Die Hisbollah und ihre Verbündeten bilden heute die Regierung im Libanon. Das Land lebt in einer Art Schockstarre. Die Sorge, welche Auswirkungen der Bürgerkrieg in Syrien für das fragile Gleichgewicht des Landes haben wird, ist enorm.

Vor diesem Hintergrund ist die Lage der syrischen Flüchtlinge im Libanon unsicher. „Die etwa 20 bekannten Oppositionellen und Aktivisten, die nach Libanon geflohen sind, sind gleich weitergereist nach Ankara oder Kairo“, bestätigt Nadim Houry, stellvertretender Leiter des Büros für Nahost und Nordafrika von „Human Rights Watch“ in Beirut. Houry hat gesicherte Kenntnisse darüber, dass mindestens vier Syrer im Libanon gekidnapped wurden. „Aufgrund der pro-syrischen Kräfte im Libanon beschützt der Staat die Flüchtlinge nicht vollständig.“ Im Falle der Entführungen erfolgten trotz erfolgreicher Ermittlungen keine Anklagen: In einem Fall wies die Spur eindeutig auf einen Libanesen, der mit der syrischen Botschaft kooperierte. „Aber der Staatsanwalt hat keine Anklage erhoben, dazu fehlt der politische Wille.“

Insgesamt seien fast 6000 Syrer in den Libanon geflohen, die meisten hätten bei Verwandten Unterschlupf gefunden, zumeist im Norden des Landes. Und eine gewisse Unterstützung gibt es immerhin: Die Kinder der Flüchtlinge dürfen im Libanon die Schule besuchen, Notoperationen werden bezahlt. Ein Rückzugsort für desertierte Soldaten ist der Libanon indes weniger: Houry schätzt die Zahl von Deserteuren, die in den Libanon flüchteten, auf etwa 100.

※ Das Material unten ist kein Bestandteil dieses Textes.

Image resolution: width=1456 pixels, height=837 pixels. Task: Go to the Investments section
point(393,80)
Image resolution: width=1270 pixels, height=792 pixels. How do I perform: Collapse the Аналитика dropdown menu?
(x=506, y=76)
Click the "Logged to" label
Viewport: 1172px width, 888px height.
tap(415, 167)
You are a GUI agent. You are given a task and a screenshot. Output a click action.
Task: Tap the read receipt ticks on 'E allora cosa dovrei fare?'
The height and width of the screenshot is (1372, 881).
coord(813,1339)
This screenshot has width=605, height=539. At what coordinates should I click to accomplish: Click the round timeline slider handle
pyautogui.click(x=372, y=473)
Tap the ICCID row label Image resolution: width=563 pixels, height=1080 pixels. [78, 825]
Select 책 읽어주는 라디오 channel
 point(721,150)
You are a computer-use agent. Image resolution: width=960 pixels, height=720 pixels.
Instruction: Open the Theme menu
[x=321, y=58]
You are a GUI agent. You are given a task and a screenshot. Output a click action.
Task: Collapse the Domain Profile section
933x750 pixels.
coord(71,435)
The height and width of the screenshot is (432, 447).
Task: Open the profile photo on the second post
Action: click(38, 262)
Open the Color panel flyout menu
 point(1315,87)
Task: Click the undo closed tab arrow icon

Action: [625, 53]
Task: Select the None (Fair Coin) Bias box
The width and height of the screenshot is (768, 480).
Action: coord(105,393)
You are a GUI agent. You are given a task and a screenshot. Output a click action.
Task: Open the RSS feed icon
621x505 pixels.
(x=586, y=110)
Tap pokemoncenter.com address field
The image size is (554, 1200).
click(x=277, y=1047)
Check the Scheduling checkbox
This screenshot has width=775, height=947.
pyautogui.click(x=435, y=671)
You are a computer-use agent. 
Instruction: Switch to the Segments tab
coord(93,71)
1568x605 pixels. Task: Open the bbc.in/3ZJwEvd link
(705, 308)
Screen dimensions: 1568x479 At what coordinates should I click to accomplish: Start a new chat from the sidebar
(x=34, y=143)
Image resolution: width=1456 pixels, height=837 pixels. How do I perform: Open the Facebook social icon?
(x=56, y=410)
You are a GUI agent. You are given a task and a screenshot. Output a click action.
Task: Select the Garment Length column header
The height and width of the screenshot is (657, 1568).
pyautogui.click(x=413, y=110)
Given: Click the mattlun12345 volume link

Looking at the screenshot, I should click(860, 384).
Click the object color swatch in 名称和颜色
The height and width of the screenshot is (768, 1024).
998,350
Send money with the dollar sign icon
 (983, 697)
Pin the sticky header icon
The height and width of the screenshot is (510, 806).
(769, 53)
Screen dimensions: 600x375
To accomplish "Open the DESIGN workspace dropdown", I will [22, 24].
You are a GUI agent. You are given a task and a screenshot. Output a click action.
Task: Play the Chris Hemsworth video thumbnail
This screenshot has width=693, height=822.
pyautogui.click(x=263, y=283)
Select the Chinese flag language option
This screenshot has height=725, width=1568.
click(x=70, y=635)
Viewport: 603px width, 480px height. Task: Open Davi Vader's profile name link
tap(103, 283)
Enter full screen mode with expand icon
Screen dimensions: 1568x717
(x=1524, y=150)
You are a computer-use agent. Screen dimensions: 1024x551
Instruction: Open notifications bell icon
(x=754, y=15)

Die wirtschaftlichen Folgen der Krise im Nachbarland sind unterschiedlich. Der Maschinenhersteller Imafco profitiert derzeit. „Unsere Produkte verkaufen sich besser, weil die billigere Ware aus Syrien ausbleibt“, bekennt Manager Mohammed Rayad. Bei der Mercedes-Vertretung im Libanon, Gargour, dagegen ist das Geschäft wegen der Kämpfe in Syrien eingebrochen: „Die Gäste aus den Golfstaaten, die den Sommer im Libanon verbringen und ihre Autos mitbringen, um sie hier warten und reparieren zu lassen, sind im vergangenen Sommer weggeblieben“, sagt der Verkaufsleiter. Politisch sind die Auswirkungen noch unwägbarer. Die berühmte Syrien-kritische Fernsehjournalistin May Chidiac, die bei einem Attentat einen Arm und ein Bein verlor, setzt darauf, dass die Hisbollah durch einen Sturz des Assad-Regimes geschwächt wird.

„Damit verlöre sie ihre regionale Rolle und würde sich als rein libanesische politische Kraft versöhnlicher zeigen.“ Der Filmemacher Lukman Slim dagegen warnt davor, wie allzu oft in der Vergangenheit auf äußere Faktoren und die Schwächung der Hisbollah zu setzen. „Wir brauchen ein neues System der Machtteilung im Libanon“, sagt er. Unterdessen will sich am Freitag in Tunis die Kontaktgruppe der „Freunde Syriens“ treffen – allerdings ohne Russland.